The investigators stratified patients into three subgroups for a post hoc analysis according to scores ≥2 for abdominal pain (n = 682), abdominal discomfort (n = 868), and bloating (n = 982). Some patients fell into more than one subgroup, with 53.6% of patients experiencing abdominal pain, 68.2% noting discomfort, and 77.2% acknowledging symptoms of bloating. Patients were well balanced between the subgroups, with similar male-to-female ratios and similar proportions of white participants.
At week 12, the PAC-QOL questionnaire was repeated. Responses revealed significant improvement from baseline in overall scores (P <.05) and for all four subscales among patients treated with linaclotide compared with those given placebo. Results were consistent across all three subgroups, regardless of the linaclotide dose used.
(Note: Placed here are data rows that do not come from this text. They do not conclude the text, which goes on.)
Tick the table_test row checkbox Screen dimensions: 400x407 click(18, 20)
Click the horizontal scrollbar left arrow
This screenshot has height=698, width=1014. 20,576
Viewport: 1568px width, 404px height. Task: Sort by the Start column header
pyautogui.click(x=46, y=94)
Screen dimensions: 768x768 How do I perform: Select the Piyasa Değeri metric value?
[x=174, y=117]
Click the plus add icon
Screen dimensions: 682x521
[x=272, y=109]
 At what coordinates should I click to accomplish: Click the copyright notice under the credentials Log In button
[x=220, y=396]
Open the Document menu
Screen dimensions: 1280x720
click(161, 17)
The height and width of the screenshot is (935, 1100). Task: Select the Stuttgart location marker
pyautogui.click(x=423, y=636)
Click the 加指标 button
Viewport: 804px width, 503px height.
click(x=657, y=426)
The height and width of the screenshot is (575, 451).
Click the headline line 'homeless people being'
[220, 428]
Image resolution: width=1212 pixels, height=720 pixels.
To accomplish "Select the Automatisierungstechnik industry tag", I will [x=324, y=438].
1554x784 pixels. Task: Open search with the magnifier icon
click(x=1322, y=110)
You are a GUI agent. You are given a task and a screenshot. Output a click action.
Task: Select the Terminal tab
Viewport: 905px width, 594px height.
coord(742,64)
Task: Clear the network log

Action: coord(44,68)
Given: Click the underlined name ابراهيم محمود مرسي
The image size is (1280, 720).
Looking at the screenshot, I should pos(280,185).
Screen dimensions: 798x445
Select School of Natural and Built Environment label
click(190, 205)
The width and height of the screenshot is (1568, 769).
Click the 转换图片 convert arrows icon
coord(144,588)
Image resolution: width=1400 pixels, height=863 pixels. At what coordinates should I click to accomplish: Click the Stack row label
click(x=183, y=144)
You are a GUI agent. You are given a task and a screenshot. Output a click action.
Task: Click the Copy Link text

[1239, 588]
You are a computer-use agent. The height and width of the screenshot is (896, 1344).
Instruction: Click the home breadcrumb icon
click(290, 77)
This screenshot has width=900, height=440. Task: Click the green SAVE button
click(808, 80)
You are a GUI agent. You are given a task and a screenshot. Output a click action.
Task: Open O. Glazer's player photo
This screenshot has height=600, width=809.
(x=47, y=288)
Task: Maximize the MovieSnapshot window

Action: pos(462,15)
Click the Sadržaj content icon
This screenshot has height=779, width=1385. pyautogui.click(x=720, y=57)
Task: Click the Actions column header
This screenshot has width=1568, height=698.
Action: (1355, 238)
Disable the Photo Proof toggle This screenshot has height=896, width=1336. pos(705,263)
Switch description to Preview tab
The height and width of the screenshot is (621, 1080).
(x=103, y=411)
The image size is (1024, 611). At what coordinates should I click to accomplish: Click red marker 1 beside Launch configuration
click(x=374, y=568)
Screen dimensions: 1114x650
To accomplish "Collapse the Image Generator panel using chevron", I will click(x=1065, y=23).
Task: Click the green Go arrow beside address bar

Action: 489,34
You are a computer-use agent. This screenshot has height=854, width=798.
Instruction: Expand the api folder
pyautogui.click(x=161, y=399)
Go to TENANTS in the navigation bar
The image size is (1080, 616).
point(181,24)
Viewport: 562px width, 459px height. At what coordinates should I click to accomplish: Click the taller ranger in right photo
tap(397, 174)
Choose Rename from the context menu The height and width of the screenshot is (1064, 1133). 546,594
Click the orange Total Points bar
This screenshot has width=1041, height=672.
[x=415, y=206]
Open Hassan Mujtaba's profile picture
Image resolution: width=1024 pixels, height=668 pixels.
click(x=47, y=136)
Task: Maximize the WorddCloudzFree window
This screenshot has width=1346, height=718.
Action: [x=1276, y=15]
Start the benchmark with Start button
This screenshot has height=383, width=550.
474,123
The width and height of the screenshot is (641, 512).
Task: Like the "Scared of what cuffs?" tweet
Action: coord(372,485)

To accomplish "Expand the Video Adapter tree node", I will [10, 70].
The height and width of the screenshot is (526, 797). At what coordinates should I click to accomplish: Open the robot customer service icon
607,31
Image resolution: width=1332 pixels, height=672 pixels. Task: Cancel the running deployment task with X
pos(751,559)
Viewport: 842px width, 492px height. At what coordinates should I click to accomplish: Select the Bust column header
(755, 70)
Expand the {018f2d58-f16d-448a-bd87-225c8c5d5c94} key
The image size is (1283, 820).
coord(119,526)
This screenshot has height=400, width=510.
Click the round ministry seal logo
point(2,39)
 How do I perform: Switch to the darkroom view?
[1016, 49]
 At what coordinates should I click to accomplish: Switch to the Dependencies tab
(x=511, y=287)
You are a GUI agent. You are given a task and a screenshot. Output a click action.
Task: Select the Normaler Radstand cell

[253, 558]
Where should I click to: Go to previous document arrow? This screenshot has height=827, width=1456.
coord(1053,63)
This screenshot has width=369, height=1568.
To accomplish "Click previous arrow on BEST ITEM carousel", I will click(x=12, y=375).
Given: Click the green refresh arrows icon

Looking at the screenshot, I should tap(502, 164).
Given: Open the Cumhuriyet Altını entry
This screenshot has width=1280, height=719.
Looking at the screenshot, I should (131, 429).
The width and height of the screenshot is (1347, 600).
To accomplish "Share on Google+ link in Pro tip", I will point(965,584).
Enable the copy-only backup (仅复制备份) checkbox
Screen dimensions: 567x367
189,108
Among the four subscales, patients receiving placebo had the least improvement in satisfaction scores, which only declined by 0.60. Conversely, this is where patients treated with linaclotide demonstrated the most improvement, with satisfaction scores increasing 1.32 in each group. Although psychosocial discomfort improved significantly with linaclotide 133 µg and 266 µg compared with placebo, the difference between the groups was less stark (-0.74 vs -0.73 vs -0.61, respectively).
In the pain subgroup, PAC-QOL scores declined a median of 0.67 in the placebo group compared with a drop of 1.07 in the linaclotide 133 µg arm (P <.0001) and 1.10 in the linaclotide 266 µg group (P <.0001). For the abdominal subgroup, declines averaged 0.62 in the placebo arm and 1.03 in each linaclotide group (P <.00001 for both comparisons). In the bloating group, the overall mean decline was also significantly greater for patients treated with linaclotide 133 µg and 266 µg than for those taking placebo (-0.97 vs -0.99 vs -0.58, respectively; P <.0001).
The investigators said diarrhea was the most common adverse event with linaclotide therapy. Despite the increased rate of diarrhea, however, findings demonstrate that linaclotide significantly improved quality of life for patients compared with placebo, regardless of the patient’s predominant symptom.